Public Citizen Study Shows Significant Reduction in Pharmaceutical Settlements 2014 – 2015

 

Public Citizen updated that report, and issued a new report, which included settlements for all years, starting in 1991, through 2015. This new report found that there was a nearly eighty percent drop in settlements between companies and state governments in 2014-2015 from 2012-2013. Federal financial penalties also dropped in that same time period: in 2012 to 2013, $8.7 billion was collected, compared to $2.4 billion in financial penalties in 2014 to 2015.

As some of our readers may recall, in late 2012, Public Citizen published a study of all major financial settlements and court judgments between pharmaceutical manufacturers and the federal and state governments from 1991 through July 18, 2012. At the time of that report’s publication, over $30 billion was paid by the pharmaceutical industry to settle allegations of numerous violations, including alleged off-label marketing and defrauding of Medicare and Medicaid.

The 2016 study also indicated that over the course of the twenty-five years that were examined, the companies that had the most expensive learning lessons were GlaxoSmithKline ($7.9 billion in financial penalties) and Pfizer ($3.9 billion in penalties). Pfizer had the most settlements over that time period, followed by Merck in second place, and tied for third place were GSK, Novartis, and Bristol-Myers Squibb.
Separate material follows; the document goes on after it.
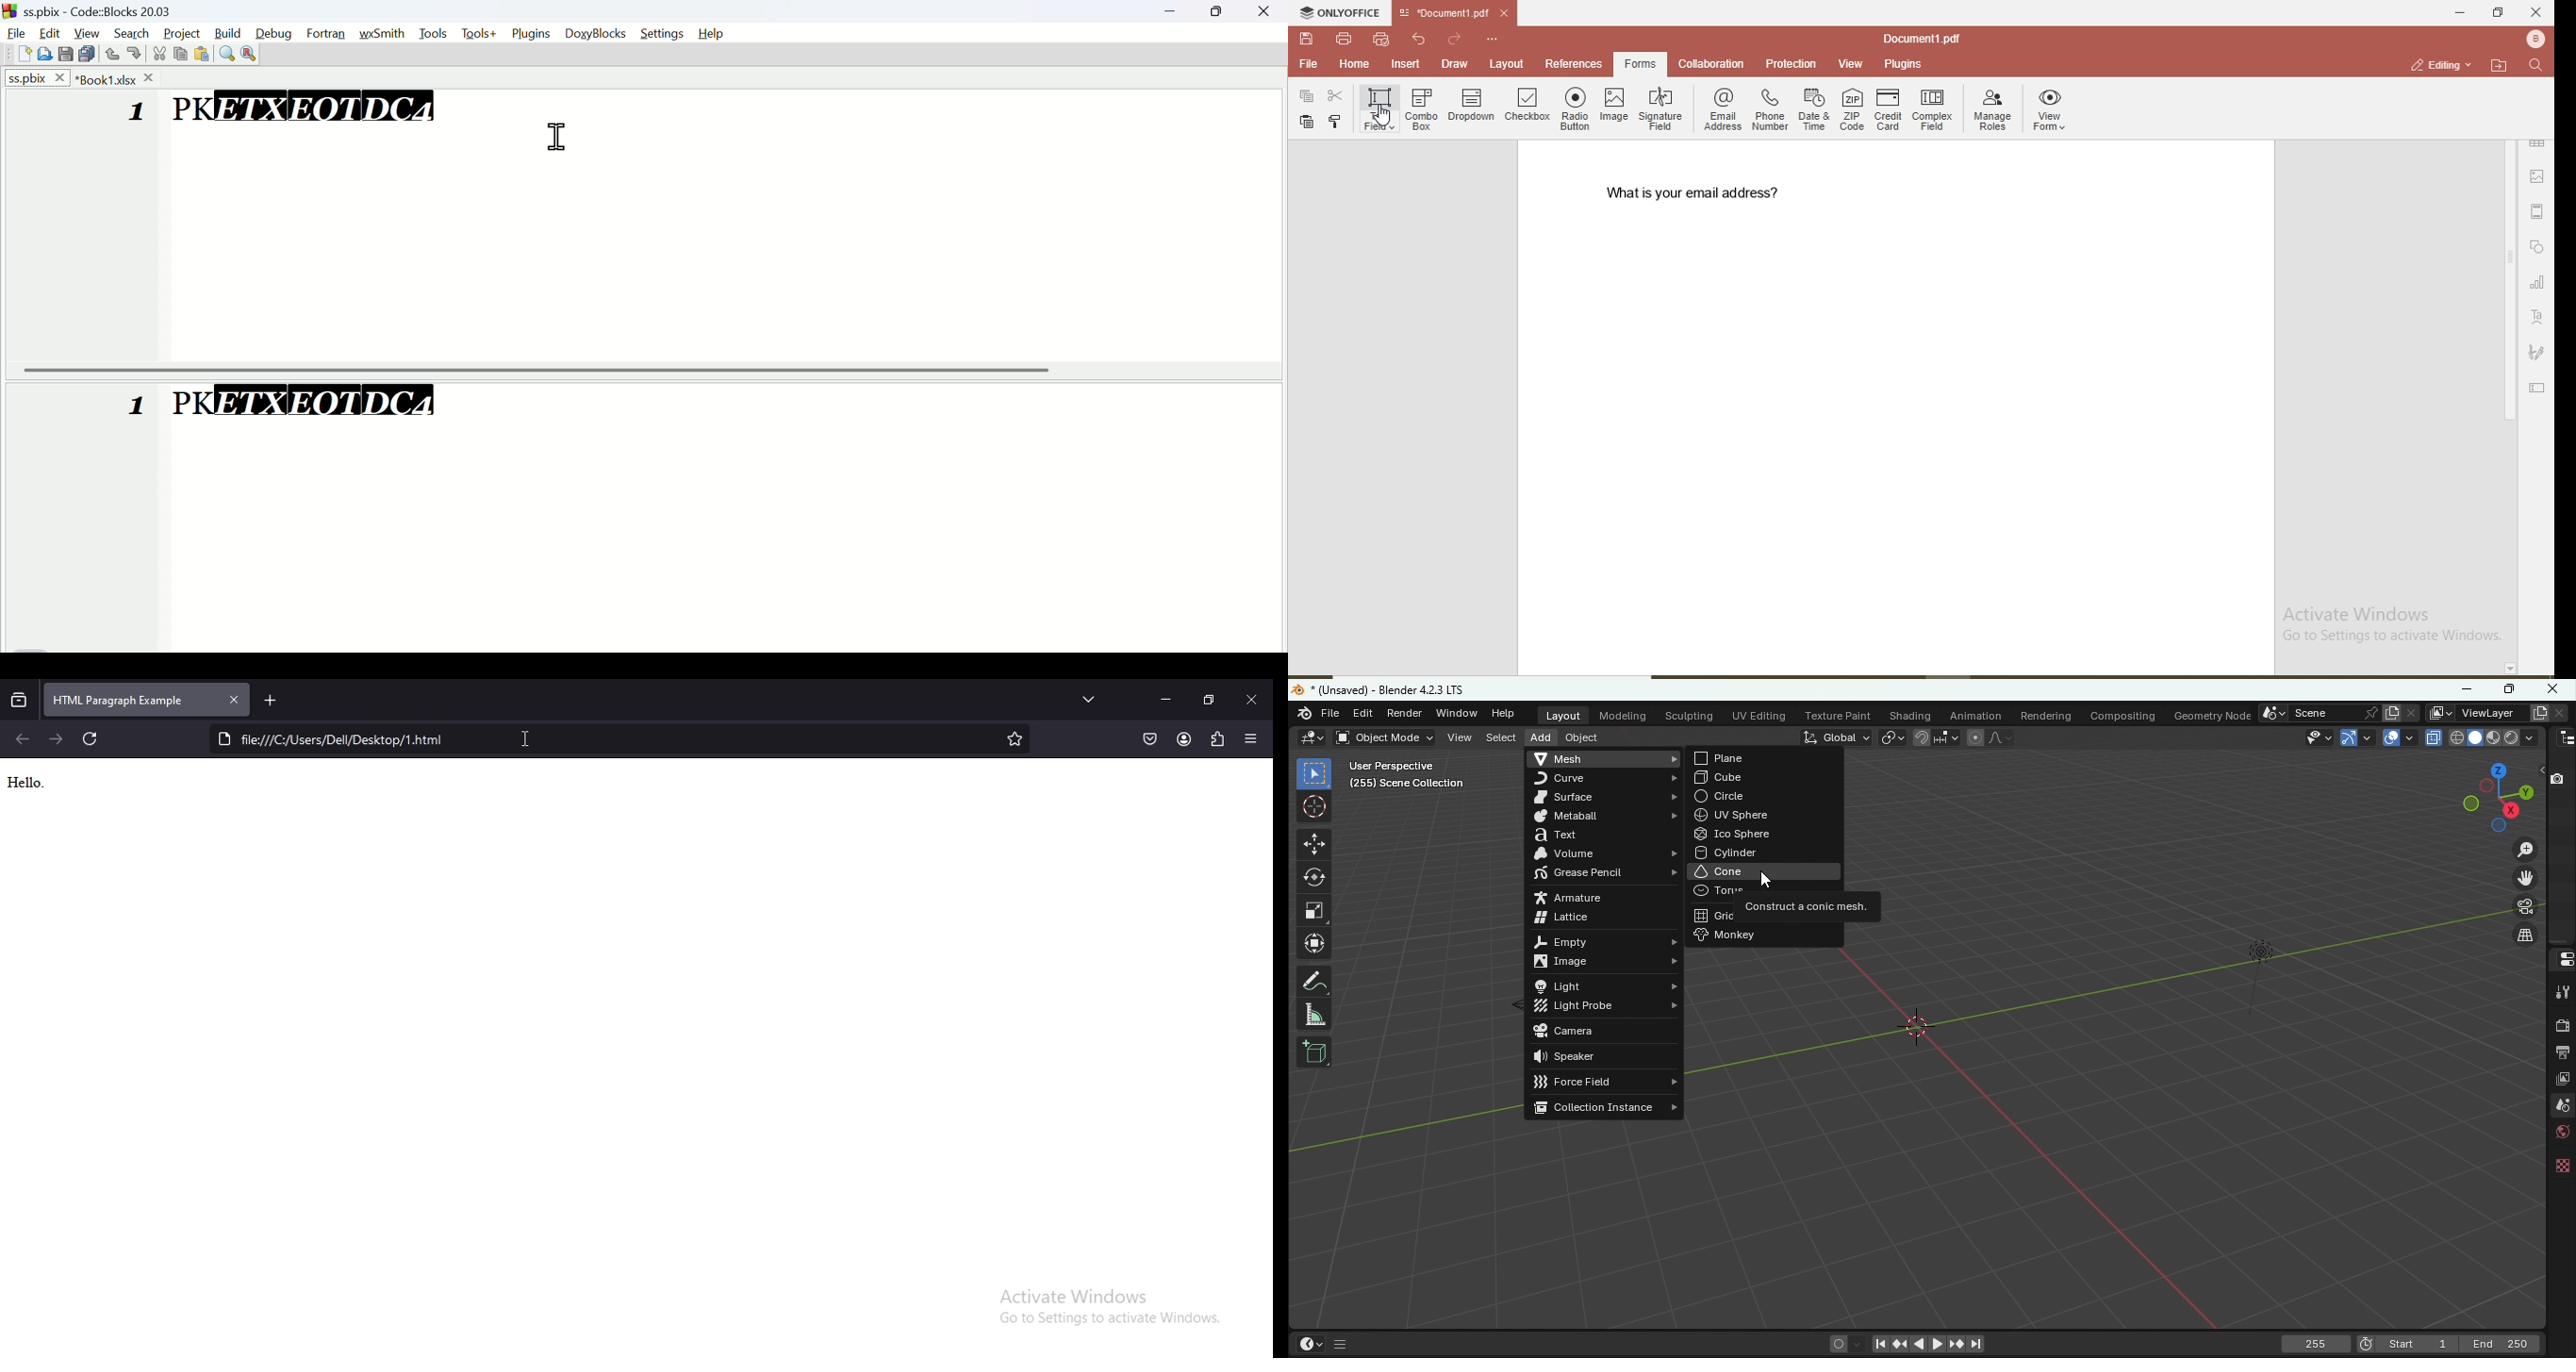  I want to click on Empty, so click(1607, 941).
While the report does mention that eighty-eight percent of the settlements referenced were civil, not criminal, it fails to mention – or even entertain the idea that – civil settlements often do not resolve the issue of guilt and payment of a civil settlement is not the same as admitting guilt to the alleged wrongdoing.

Of the settlements found in the report, the most common violation by companies was overcharging of government health insurance programs. The violation that resulted in the largest financial penalties was the unlawful promotion of drugs.

Analysis

Public Citizen is claiming that the aforementioned decrease in amount of money pharmaceutical companies have paid to settle charges for violating federal healthcare laws means there needs to be an increase in enforcement efforts.

However, our interpretation is that the decrease in settlements is actually due to an increase in awareness of corporate compliance. As we have seen, and have documented in our sister publication, corporate compliance has received a renewed focus by many companies, including large compliance departments at many United States corporations. PhRMA agrees with that assessment, stating, “the report makes scant mention of the tens of millions of dollars companies spend annually to develop and maintain state-of-the-art legal compliance programs.”

PhRMA continued their statement, “among its many methodological flaws, the report aggregates all settlements involving the pharmaceutical industry, with little regard as to whether the companies actually broke the law. Civil settlements rarely resolve the question of guilt. Yet the report glosses over its own finding that 88 percent of the settlements reported were civil, not criminal.”

Another reason for the decline in settlements may be that the courts are becoming more demanding when it comes to whistleblowers being able to successfully prove a False Claims Act case, or possibly that the Department of Justice (DOJ) and the Food and Drug Administration (FDA) are starting to back off off-label marketing claims as free speech defenses have begun to collect successful momentum.

PhRMA continues to advocate for conversations on how to direct healthcare enforcement to “promote ethical corporate conduct, patient safety, innovation, and security of the public [treasury],” believing (as do we) that such conversations are “important and necessary.” However, effective conversations on those topics are more difficult to have when reports are published with conclusions based on faulty reasoning, like the reasoning shown in this report.

Our interpretation of this study, and the decrease in settlements, is that compliance officers are worth their weight in gold. Each pharmaceutical company and device company should have at least one compliance officer who is kept abreast of all actions taken by the company, to help continue this downward trend of settlements.